Problem requirements:
Each line from the one that contains "Task: Copy Grace Test's user ID" to the last line of the records below must be restated word for word.

Items from a dataset:
____

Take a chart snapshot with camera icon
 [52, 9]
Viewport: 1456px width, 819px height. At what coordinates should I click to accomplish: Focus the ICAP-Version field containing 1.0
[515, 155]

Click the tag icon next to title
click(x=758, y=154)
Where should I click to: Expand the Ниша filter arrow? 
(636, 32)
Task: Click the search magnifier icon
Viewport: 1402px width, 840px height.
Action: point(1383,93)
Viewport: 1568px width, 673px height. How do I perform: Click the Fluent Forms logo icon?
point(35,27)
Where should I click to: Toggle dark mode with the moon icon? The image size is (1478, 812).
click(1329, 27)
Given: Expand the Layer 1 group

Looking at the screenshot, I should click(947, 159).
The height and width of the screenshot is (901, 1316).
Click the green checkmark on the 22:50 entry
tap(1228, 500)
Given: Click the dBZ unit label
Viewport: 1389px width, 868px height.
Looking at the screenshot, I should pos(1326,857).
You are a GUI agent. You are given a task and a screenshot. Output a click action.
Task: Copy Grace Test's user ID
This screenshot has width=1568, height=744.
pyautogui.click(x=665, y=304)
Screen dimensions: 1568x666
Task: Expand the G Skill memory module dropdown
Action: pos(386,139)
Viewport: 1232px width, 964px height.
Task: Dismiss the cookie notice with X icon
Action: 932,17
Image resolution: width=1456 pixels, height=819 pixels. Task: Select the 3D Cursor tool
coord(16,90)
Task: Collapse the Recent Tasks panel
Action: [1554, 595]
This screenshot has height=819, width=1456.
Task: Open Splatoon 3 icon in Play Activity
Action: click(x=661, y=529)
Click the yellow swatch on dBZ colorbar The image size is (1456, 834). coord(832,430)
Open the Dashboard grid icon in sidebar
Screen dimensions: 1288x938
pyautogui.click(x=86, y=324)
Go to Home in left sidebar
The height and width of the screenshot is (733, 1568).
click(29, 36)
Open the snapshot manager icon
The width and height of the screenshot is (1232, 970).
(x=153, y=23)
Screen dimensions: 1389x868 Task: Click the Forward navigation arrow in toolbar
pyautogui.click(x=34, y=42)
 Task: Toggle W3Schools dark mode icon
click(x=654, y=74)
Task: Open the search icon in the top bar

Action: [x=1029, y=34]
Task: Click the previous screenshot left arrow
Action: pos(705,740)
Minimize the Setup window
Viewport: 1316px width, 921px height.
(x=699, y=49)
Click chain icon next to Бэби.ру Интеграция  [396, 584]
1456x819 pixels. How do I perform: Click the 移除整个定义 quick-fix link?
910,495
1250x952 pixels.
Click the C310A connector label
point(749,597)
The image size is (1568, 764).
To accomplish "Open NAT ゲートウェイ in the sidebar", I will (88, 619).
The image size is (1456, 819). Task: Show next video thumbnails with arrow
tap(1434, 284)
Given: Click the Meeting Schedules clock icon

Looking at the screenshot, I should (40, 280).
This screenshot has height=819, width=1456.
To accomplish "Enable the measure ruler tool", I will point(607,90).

____

Answer to the problem:
Task: Copy Grace Test's user ID
This screenshot has width=1568, height=744.
pyautogui.click(x=665, y=304)
Screen dimensions: 1568x666
Task: Expand the G Skill memory module dropdown
Action: pos(386,139)
Viewport: 1232px width, 964px height.
Task: Dismiss the cookie notice with X icon
Action: 932,17
Image resolution: width=1456 pixels, height=819 pixels. Task: Select the 3D Cursor tool
coord(16,90)
Task: Collapse the Recent Tasks panel
Action: [1554, 595]
This screenshot has height=819, width=1456.
Task: Open Splatoon 3 icon in Play Activity
Action: click(x=661, y=529)
Click the yellow swatch on dBZ colorbar The image size is (1456, 834). coord(832,430)
Open the Dashboard grid icon in sidebar
Screen dimensions: 1288x938
pyautogui.click(x=86, y=324)
Go to Home in left sidebar
The height and width of the screenshot is (733, 1568).
click(29, 36)
Open the snapshot manager icon
The width and height of the screenshot is (1232, 970).
(x=153, y=23)
Screen dimensions: 1389x868 Task: Click the Forward navigation arrow in toolbar
pyautogui.click(x=34, y=42)
 Task: Toggle W3Schools dark mode icon
click(x=654, y=74)
Task: Open the search icon in the top bar

Action: [x=1029, y=34]
Task: Click the previous screenshot left arrow
Action: pos(705,740)
Minimize the Setup window
Viewport: 1316px width, 921px height.
(x=699, y=49)
Click chain icon next to Бэби.ру Интеграция  [396, 584]
1456x819 pixels. How do I perform: Click the 移除整个定义 quick-fix link?
910,495
1250x952 pixels.
Click the C310A connector label
point(749,597)
The image size is (1568, 764).
To accomplish "Open NAT ゲートウェイ in the sidebar", I will (88, 619).
The image size is (1456, 819). Task: Show next video thumbnails with arrow
tap(1434, 284)
Given: Click the Meeting Schedules clock icon

Looking at the screenshot, I should (40, 280).
This screenshot has height=819, width=1456.
To accomplish "Enable the measure ruler tool", I will point(607,90).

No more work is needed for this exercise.